19. The pharmaceutical composition according to claim 13, wherein the oligonucleotide is selected from the group comprising deoxyribonucleic acid, ribonucleic acid, and combinations thereof.
20. The pharmaceutical composition according to claim 14, wherein the oligonucleotide is selected from the group comprising deoxyribonucleic acid, ribonucleic acid, and combinations thereof.
21. A pharmaceutical composition according to any one of claims 6 to 20 for use in the treatment of a disease.
22. The pharmaceutical composition according to any one of claims 6 to 20, which is administered orally, intraoral, parenterally, nasally, topically, or rectally.
23. The pharmaceutical composition according to claim 22, wherein the pharmaceutical composition is administered by inhalation, either nasally or orally.

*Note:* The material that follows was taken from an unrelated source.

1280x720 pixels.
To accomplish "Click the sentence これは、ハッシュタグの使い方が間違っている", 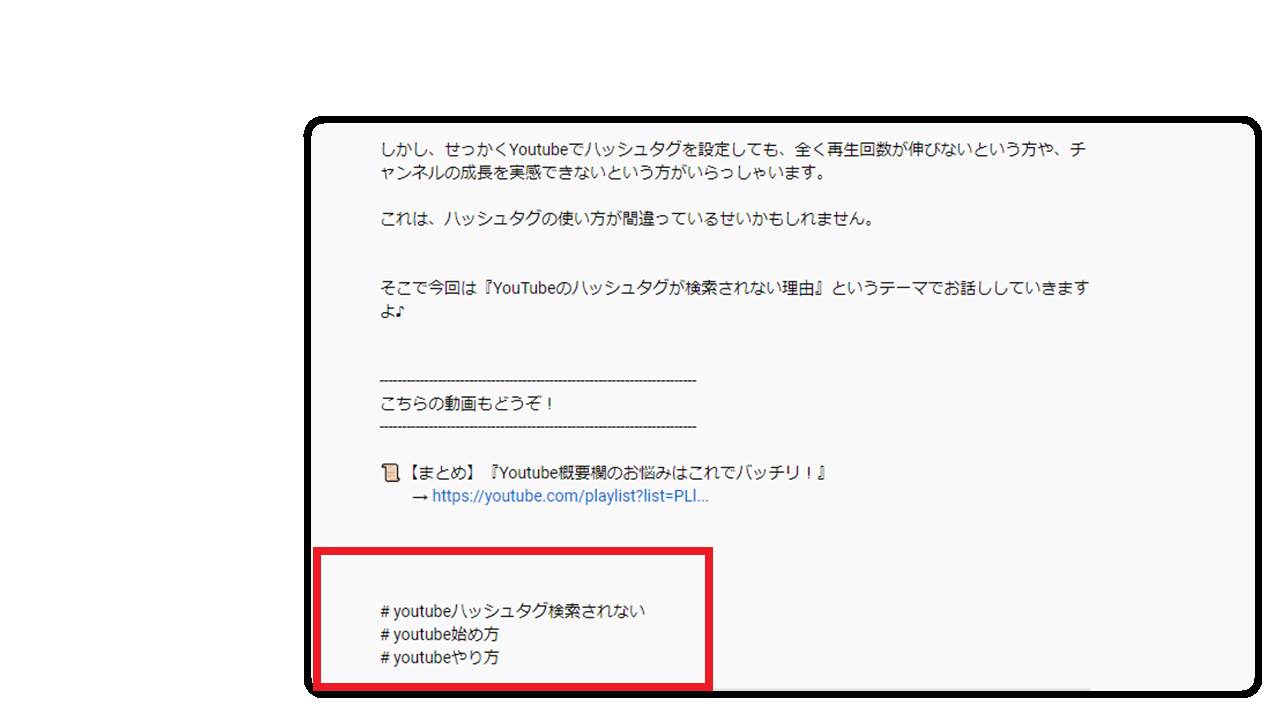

24. A pharmaceutical composition according to any one of claims 6 to 20, which is a vaccine.
25. A method for preparing a compound of formula I according to any one of claims 1 to 3, A process in which the two primary alcohols of trehalose are functionalized sequentially and selectively while the other hydroxyl moieties remain unreacted, A step in which conjugation is first carried out to a fatty acid chain and then to a carboxylated side chain, wherein the carboxyl functional group is introduced in the form of a benzyl ester, and the benzyl ester is removed in the final step of the procedure. Methods that include...
26. A method for preparing a polymer of a compound of formula I according to any one of claims 1 to 3, comprising the step of self-condensing an activated trehalose derivative in the presence of a coupling agent.